An Executive Officer who is a U.S. resident may elect to defer the receipt of any shares of the Company’s common stock into which the performance shares may convert to a later date by submitting a deferral election form to the Company within certain specified time periods. In the absence of such deferral, the performance shares that vest upon the completion of the performance period will be issued on or before March 15, 2013.

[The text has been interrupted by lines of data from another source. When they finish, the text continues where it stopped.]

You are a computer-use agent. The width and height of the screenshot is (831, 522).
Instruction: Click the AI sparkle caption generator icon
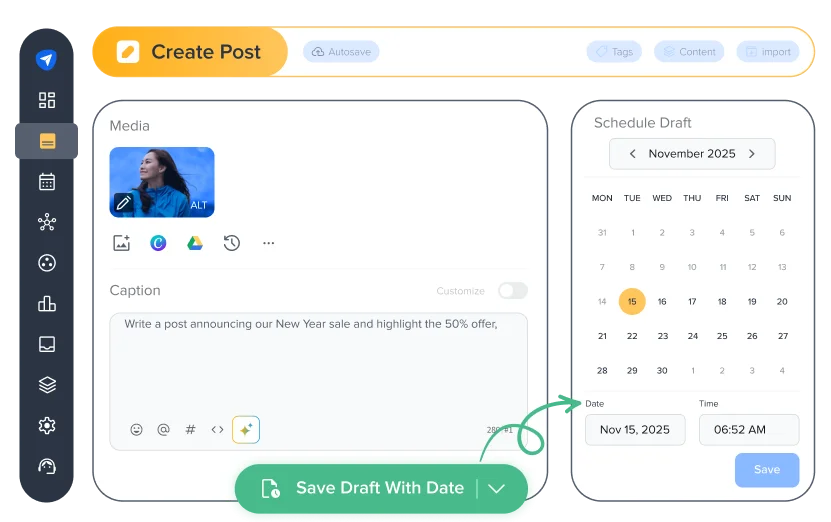(x=246, y=430)
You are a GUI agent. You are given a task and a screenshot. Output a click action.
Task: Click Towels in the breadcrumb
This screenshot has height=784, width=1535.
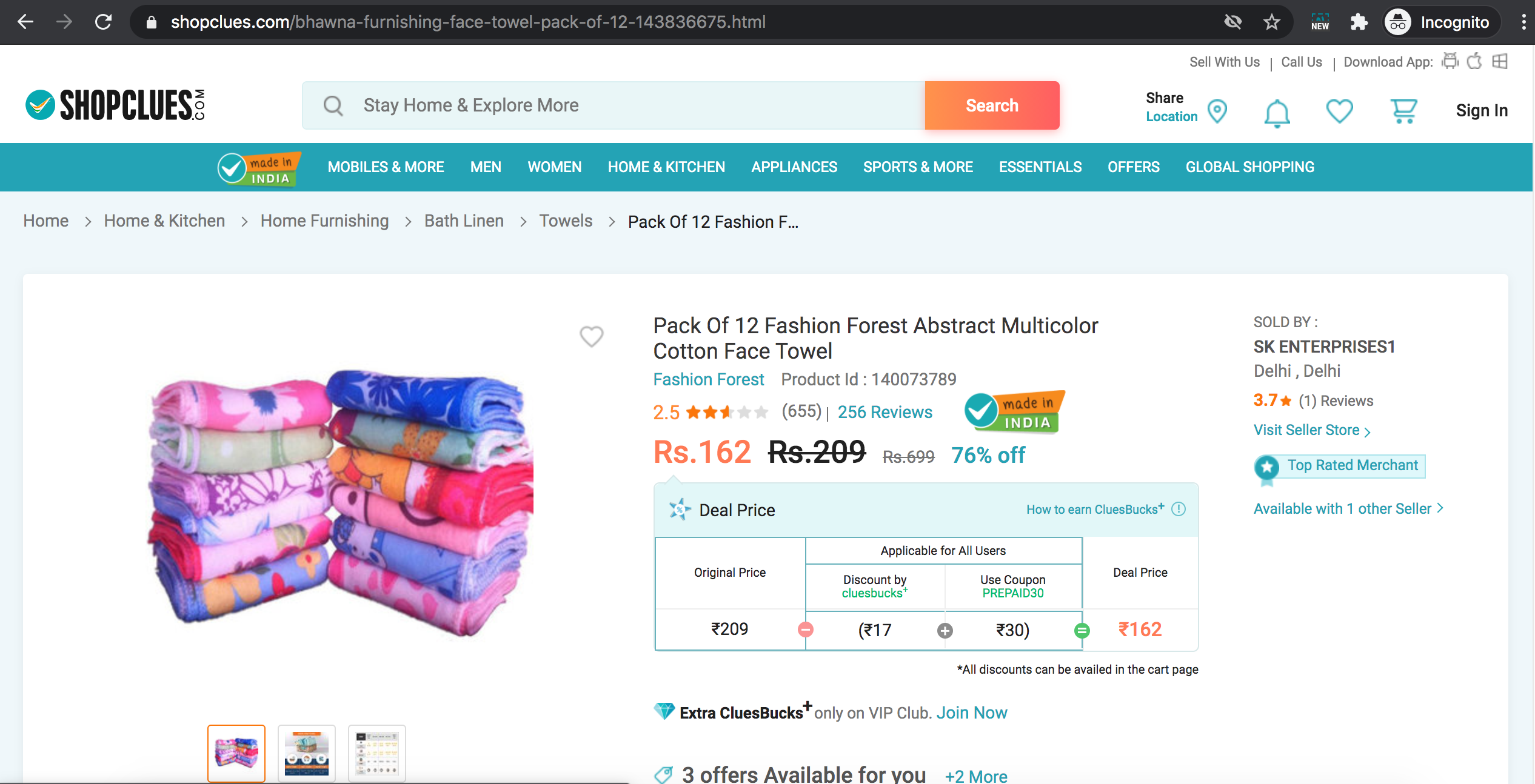[x=566, y=221]
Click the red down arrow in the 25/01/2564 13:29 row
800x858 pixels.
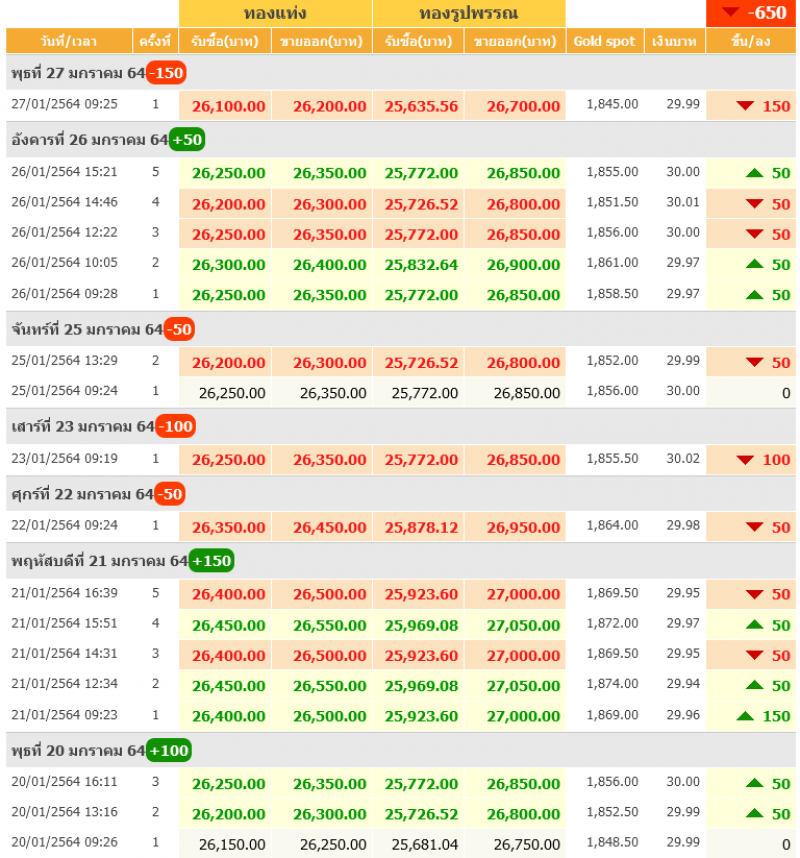point(755,362)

The table below summarizes the 2010 option and performance share grants for the Executive Officers:

 

     Stock Option
Grant
   Performance Share Award

Name and Title

      Minimum Number
of Actual Shares
   Number of
Performance
Shares
   Maximum
Number of
Actual Shares

John C. Martin

   318,000    0    106,000    212,000

Chairman and Chief Executive Officer

           

John F. Milligan

   140,000    0    49,000    98,000

President and Chief Operating Officer

           

Norbert W. Bischofberger

   72,000    0    24,000    48,000

Executive Vice President, Research and Development and

Chief Scientific Officer

           

Kevin Young

   87,000    0    29,000    58,000

Executive Vice President, Commercial Operations

           

Gregg H. Alton

   84,000    0    28,000    56,000

Executive Vice President, Corporate and Medical Affairs

           

Robin L. Washington

   48,000    0    18,000    36,000

Senior Vice President and Chief Financial Officer

           

SECTION 9 – FINANCIAL STATEMENTS AND EXHIBITS

 

Item 9.01 Financial Statements and Exhibits

 

(d) Exhibits

 

Exhibit
Number
  

Description

99.1    Press Release, issued by Gilead Sciences, Inc. on January 28, 2010.


SIGNATURES

Pursuant to the requirements of the Securities Exchange Act of 1934, the registrant has duly caused this report to be signed on its behalf by the undersigned hereunto duly authorized.

 

GILEAD SCIENCES, INC.
(Registrant)
/s/ Robin L. Washington

Robin L. Washington

Senior Vice President and

Chief Financial Officer

Date: February 1, 2010


Exhibit Index

 

Exhibit
Number
  

Description

99.1    Press Release, issued by Gilead Sciences, Inc. on January 28, 2010.